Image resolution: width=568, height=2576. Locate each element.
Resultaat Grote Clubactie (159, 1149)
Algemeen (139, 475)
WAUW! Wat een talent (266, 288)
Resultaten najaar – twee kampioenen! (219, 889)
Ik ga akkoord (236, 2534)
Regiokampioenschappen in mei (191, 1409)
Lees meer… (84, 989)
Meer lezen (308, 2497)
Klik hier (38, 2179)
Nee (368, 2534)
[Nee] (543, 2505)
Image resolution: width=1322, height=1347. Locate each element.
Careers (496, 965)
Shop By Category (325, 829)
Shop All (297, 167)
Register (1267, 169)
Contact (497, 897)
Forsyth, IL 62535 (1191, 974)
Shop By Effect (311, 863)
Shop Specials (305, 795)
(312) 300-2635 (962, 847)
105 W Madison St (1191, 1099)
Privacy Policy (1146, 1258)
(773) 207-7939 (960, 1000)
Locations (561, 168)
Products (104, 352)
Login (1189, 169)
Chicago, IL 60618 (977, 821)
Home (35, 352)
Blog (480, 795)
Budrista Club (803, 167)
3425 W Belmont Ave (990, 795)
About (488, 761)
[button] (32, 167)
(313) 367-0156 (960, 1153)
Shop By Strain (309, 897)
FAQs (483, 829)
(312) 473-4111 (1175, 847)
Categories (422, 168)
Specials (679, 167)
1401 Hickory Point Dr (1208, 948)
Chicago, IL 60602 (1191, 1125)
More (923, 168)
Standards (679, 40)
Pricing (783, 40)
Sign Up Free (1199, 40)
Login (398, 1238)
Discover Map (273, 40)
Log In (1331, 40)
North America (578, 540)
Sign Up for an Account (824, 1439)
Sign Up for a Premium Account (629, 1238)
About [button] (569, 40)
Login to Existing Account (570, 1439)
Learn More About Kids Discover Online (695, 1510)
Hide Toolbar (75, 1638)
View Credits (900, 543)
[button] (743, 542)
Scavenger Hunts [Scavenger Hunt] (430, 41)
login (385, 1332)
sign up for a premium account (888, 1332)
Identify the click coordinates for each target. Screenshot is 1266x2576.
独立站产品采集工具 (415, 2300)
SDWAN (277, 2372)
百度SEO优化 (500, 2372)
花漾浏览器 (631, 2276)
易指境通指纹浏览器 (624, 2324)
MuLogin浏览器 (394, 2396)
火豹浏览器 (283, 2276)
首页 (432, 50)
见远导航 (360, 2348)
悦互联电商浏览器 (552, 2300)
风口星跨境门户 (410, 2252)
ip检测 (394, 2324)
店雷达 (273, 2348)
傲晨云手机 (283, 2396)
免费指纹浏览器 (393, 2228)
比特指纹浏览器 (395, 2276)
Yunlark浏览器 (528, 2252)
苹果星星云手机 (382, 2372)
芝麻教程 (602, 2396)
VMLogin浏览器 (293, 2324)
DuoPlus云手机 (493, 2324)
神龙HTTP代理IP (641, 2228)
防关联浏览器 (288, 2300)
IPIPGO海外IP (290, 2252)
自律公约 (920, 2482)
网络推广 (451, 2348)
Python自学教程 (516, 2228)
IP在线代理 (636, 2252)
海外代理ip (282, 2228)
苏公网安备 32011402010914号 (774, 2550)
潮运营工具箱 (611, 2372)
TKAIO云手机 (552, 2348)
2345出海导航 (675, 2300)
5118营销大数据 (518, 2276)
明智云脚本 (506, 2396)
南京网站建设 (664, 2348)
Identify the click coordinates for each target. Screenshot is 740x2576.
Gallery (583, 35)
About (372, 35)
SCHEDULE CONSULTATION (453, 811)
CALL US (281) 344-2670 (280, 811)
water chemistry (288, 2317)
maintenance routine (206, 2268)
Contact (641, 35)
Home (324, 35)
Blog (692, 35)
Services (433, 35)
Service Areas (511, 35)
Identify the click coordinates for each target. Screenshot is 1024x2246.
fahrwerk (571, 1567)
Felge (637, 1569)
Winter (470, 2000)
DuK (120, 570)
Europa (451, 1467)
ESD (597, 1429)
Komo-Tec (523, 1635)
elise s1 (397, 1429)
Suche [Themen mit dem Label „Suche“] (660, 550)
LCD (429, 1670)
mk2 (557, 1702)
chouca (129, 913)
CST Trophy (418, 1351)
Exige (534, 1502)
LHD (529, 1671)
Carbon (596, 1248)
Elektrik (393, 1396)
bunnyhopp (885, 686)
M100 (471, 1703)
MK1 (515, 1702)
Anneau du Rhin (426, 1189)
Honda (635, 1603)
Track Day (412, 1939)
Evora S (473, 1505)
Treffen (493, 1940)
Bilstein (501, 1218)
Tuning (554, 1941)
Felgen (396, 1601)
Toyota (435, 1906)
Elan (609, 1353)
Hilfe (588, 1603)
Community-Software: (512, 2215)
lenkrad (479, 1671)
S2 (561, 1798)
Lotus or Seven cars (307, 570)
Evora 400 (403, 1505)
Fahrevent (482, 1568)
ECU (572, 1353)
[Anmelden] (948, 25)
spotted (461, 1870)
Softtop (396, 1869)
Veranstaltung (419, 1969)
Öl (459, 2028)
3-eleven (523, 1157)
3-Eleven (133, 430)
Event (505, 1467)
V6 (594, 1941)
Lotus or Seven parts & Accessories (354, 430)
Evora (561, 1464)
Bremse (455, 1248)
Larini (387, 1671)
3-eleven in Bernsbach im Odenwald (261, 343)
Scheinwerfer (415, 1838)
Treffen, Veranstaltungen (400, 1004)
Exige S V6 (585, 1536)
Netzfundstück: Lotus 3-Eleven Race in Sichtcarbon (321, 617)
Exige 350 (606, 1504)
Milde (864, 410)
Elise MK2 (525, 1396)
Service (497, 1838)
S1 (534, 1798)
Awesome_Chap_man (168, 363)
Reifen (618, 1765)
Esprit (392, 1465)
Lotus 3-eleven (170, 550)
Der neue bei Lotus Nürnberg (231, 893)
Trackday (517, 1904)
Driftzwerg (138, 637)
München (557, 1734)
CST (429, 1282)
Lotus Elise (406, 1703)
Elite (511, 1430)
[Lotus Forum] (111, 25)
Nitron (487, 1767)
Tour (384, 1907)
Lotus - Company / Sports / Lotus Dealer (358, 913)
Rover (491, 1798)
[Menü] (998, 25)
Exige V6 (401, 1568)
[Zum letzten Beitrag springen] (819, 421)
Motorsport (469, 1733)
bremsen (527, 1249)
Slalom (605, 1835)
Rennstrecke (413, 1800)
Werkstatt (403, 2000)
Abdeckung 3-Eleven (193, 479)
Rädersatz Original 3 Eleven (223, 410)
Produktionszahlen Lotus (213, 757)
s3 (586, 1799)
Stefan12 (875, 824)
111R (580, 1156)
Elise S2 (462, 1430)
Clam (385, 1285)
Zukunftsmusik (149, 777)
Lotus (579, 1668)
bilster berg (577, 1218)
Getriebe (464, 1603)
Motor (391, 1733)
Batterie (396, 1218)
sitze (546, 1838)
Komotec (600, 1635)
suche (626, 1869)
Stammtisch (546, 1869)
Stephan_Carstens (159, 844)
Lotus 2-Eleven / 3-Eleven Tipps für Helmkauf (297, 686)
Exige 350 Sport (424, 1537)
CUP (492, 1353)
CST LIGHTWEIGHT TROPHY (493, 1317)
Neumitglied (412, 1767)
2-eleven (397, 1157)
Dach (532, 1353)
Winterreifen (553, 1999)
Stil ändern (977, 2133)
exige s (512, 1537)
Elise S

-------

_EXERCICE:_ Recopiez à l'identique les lignes du listing allant de celle qui contient "Elise S2 (462, 1430)" jusqu'à celle qui contient "CST LIGHTWEIGHT TROPHY (493, 1317)", bornes comprises.

_RÉPONSE:_
Elise S2 (462, 1430)
Clam (385, 1285)
Zukunftsmusik (149, 777)
Lotus (579, 1668)
bilster berg (577, 1218)
Getriebe (464, 1603)
Motor (391, 1733)
Batterie (396, 1218)
sitze (546, 1838)
Komotec (600, 1635)
suche (626, 1869)
Stammtisch (546, 1869)
Stephan_Carstens (159, 844)
Lotus 2-Eleven / 3-Eleven Tipps für Helmkauf (297, 686)
Exige 350 Sport (424, 1537)
CUP (492, 1353)
CST LIGHTWEIGHT TROPHY (493, 1317)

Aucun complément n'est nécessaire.